Written by Nickel - 12 Comments

I just received the following comment from NCN of NoCreditNeeded, and I thought it was worthy of a post of its own:

Suppose you could invest in any and all types of retirement accounts, and there were no income limits, etc… How would you “rank” the different types of accounts? In other words, if you could invest in a 401(k), 403(b), Roth IRA, etc., how would you decide which to invest in FIRST, SECOND, THIRD…

Off the top of my head, here’s my answer…

I would start by making any contributions that come with matching funds. Once I maxed out the matching funds (= free money), I would move on to the Roth IRA. After that, I would go back to making deductible contributions. In some cases, there’s no choice left to be made at this point… Many people have a 401(k) and that’s it.

Assuming that I had more than one choice, such a a 403(b) and a 457(b), I would rank these by the available investments. If one has great, low-cost funds, then that’s the one I would go with first. After that’s maxed out, then I would move on to the other one.
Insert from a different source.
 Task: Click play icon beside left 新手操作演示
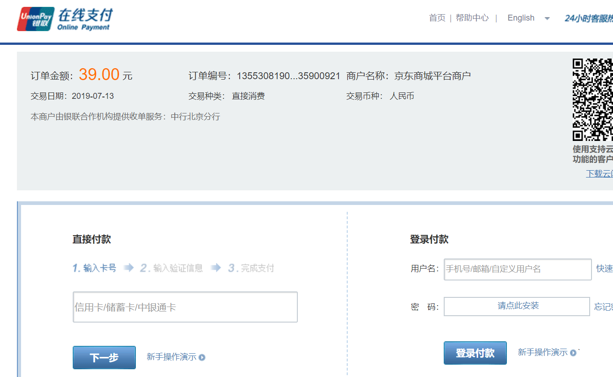click(x=202, y=357)
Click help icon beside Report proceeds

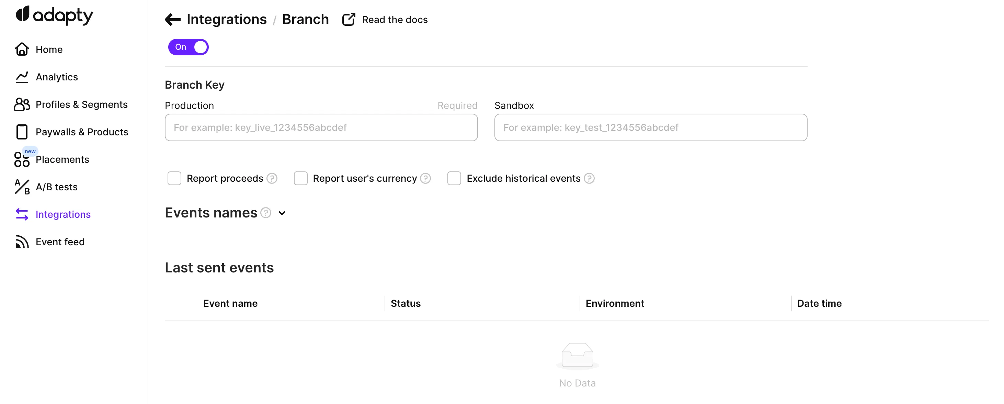click(x=272, y=179)
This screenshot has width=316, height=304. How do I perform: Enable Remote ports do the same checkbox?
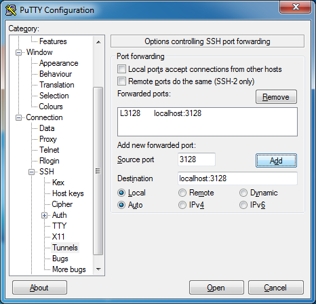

In fact, this is exactly what I’ve done. My employer compels me to contribute 5% (no more, no less) to a defined contribution plan, to which they add a little better than 8%. In the past, my top priority after that has been maxing our Roth IRAs, although that’s no longer an option for us as we’re bumping up against the income limits.

After that, I turned to an optional 403(b) (and I later increased our contributions to take full advantage of it). This year I opened the 457(b) in order to maximize our retirement savings.

The reason that I opted for the 403(b) ahead of the 457(b) is that Vanguard is available through the former, and I’m a total Vanguard junky. The best option in the 457(b) is TIAA-CREF which is a bit more costly.

Of course, I’ve also been able to take advantage of a SEP-IRA to make additional deductible contributions above and beyond what’s available through the more ’standard’ options. And in my case, I would rank the SEP-IRA ahead of the 457(b) for the same reason that I prefer the 403(b) — the ability to invest through Vanguard.

With all of that being said, I’d love to hear what you guys think…

Published on April 11th, 2007
Modified on February 19th, 2008 - 12 Comments
Filed under: Retirement, Saving & Investing, Taxes

About the author: is the founder and editor-in-chief of this site. He's a thirty-something family man who has been writing about personal finance since 2005, and guess what? He's on Twitter!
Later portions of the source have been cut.